Me: Well, soon after it opens, the main character discovers that his longtime partner is having an affair with another man. But no sooner does the reader start feeling sympathy for the main character—so harsh, discovering it via text message!—than the reader also discovers that the main character has had his own affair going on with another man for quite sometime. It’s very good.
X: Oh. So all the characters are gay then?
Me: Well, not all the characters. The women aren’t and a fair number of the men aren’t either, just the main ones.
X: I see. I started to read a gay book recently but there was a lot of in-your-face sex right at the beginning, so I stopped. I wonder if a woman would have the same reaction.
A couple of things could have happened at this juncture in the conversation. I might have asked the title of the book so that I could be the test woman for its frank depiction of gay sex. I might have asked X if he had similar reactions to books with in-your-face straight sex so I could better deduce if my acquaintance were a true reading homophobe or just generally put off by graphic sex. But neither happened because another acquaintance came wandering by, also assuming I’d prefer to talk than read, and the conversation ended there. It’s stayed with me in the days since, however, sparking a series of cartoon-like thought bubbles to appear over my head. The following are some of the thoughts that filled those cartoon bubbles.
How did I, a straight woman, wind up on a bench reading a book by a gay man about a gay relationship?

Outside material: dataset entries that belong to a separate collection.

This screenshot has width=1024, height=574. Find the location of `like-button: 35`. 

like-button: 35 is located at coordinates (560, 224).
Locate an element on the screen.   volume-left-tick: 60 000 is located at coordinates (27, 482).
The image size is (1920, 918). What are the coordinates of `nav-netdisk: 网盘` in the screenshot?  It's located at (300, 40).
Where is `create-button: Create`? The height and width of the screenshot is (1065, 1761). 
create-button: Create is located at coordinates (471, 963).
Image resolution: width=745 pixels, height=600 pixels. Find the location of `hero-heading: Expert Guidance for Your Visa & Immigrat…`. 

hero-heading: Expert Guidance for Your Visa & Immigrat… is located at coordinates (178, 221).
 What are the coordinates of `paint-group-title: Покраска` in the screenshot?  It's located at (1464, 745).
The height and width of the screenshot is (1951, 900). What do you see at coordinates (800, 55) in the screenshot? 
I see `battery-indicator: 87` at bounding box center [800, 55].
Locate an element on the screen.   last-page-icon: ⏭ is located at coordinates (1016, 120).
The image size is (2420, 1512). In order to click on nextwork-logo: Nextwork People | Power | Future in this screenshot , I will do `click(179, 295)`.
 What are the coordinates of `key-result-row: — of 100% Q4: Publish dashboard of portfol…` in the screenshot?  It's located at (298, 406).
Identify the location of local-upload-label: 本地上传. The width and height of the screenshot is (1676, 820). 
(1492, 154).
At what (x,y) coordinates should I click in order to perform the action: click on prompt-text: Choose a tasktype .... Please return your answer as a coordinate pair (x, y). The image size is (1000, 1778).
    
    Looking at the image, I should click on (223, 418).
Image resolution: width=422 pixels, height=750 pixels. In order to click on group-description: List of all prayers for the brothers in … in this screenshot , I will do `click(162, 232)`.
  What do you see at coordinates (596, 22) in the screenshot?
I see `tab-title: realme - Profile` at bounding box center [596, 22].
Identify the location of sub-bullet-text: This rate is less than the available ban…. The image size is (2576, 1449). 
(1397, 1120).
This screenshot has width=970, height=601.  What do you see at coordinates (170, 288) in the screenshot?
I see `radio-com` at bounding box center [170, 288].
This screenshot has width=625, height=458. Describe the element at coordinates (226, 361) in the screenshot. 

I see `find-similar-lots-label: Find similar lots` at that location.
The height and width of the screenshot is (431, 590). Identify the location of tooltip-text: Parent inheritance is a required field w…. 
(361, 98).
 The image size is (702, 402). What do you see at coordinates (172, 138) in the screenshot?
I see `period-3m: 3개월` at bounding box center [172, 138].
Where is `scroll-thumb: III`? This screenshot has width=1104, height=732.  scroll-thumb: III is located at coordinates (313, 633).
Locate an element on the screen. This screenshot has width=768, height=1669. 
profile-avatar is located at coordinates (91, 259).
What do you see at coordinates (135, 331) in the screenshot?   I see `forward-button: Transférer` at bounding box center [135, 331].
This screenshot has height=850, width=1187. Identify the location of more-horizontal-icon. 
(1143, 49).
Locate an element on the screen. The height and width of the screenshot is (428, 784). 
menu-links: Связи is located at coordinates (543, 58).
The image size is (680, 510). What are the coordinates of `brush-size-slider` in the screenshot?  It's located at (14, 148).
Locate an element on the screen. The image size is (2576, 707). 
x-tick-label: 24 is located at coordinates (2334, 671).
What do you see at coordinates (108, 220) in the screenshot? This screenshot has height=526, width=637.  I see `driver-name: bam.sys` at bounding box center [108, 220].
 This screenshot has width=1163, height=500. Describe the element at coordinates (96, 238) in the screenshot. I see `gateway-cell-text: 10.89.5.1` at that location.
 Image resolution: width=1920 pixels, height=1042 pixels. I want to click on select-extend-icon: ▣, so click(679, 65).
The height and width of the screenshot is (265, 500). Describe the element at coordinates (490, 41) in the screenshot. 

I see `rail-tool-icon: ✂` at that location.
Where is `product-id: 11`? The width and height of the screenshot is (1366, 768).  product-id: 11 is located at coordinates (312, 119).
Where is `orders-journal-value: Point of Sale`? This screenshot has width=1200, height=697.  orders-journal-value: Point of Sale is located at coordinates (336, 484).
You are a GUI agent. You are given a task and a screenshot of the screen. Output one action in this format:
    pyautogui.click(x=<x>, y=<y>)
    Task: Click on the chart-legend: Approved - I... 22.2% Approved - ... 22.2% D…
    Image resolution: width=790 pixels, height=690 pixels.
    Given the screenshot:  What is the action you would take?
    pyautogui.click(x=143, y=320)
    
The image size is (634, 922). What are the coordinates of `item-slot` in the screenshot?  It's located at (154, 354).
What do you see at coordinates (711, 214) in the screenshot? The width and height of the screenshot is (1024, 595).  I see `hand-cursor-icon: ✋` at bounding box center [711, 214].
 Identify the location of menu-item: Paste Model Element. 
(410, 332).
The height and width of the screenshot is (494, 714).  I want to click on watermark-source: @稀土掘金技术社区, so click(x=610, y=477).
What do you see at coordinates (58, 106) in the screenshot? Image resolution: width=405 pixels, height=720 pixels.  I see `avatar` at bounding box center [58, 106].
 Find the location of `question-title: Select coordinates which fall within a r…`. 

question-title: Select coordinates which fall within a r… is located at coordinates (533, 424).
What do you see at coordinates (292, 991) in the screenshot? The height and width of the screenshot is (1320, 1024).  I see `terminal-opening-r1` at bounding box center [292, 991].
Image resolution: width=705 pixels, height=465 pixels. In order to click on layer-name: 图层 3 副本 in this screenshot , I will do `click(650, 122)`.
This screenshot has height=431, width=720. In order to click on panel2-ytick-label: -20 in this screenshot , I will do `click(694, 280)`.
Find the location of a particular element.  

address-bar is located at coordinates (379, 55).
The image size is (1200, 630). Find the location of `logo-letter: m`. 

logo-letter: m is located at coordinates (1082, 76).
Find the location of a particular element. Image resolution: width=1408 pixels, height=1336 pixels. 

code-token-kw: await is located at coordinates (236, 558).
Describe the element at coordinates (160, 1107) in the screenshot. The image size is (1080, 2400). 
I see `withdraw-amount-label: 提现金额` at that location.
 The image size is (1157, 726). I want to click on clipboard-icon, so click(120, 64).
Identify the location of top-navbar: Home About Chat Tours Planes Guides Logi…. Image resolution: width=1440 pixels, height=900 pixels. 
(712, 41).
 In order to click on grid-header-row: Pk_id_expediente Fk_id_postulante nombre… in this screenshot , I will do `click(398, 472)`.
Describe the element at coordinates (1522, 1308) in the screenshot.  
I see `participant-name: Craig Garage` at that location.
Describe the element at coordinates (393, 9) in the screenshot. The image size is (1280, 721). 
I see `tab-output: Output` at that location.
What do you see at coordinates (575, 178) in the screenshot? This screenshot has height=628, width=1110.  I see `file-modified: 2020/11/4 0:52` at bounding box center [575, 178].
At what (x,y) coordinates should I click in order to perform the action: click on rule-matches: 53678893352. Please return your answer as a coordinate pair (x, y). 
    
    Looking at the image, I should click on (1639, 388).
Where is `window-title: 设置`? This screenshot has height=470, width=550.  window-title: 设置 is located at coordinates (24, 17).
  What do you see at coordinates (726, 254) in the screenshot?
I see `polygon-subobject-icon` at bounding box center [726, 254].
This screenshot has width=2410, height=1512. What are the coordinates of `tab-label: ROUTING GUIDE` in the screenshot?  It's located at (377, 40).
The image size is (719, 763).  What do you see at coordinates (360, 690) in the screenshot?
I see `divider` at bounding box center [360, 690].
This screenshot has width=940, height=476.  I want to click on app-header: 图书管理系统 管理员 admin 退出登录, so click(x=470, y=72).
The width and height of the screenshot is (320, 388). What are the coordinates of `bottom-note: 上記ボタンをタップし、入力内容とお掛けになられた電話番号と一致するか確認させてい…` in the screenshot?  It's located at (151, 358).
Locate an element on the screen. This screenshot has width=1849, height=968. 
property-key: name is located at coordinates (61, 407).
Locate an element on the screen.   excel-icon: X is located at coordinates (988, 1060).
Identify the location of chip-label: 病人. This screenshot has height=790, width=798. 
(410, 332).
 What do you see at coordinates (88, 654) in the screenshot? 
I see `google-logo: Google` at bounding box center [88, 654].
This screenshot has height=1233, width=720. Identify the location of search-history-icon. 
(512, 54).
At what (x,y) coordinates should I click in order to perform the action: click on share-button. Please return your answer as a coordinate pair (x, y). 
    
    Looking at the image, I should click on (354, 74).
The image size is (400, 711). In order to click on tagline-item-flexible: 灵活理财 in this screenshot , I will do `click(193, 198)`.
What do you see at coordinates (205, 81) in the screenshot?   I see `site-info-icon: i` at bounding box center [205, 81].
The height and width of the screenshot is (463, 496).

There’s a pretty straightforward answer really. I’d returned books to the library and was looking through the New Fiction section when the title caught my attention: Insignificant Others. I hadn’t heard of the book before, which can sometimes be a good thing, and the title promised intelligence and humor, so I pulled it from the shelves. The cover was not hugely appealing—I didn’t care for the combination of colors of the two men’s ties depicted—but beneath the author’s name, Stephen McCauley, it said “author of The Object of My Affection.” Since I’d enjoyed the movie made from that book, I decided to read the inside flap. I didn’t read the whole thing. Instead, my eyes were drawn to the fifth paragraph, which was enclosed in quotes, a brief excerpt from the book: “In the three years I’d known Benjamin, I’d come to think of him as my husband. He was, after all a husband, and I saw it as my responsibility to protect his marriage from a barrage of outside threats and bad influences. It was the only way I could justify sleeping with him.” Since I was in the mood for something intelligent and humorous depicting the folly of we mortals, I added the book to the growing stack in my arms and continued browsing.
As the first cartoon bubble filled over my head I realized that had I been browsing the bookstore instead of the library, I’d never have picked up this book, not unless the publisher had paid for front-of-store co-op. I’d have never picked it up because I never would have even seen it.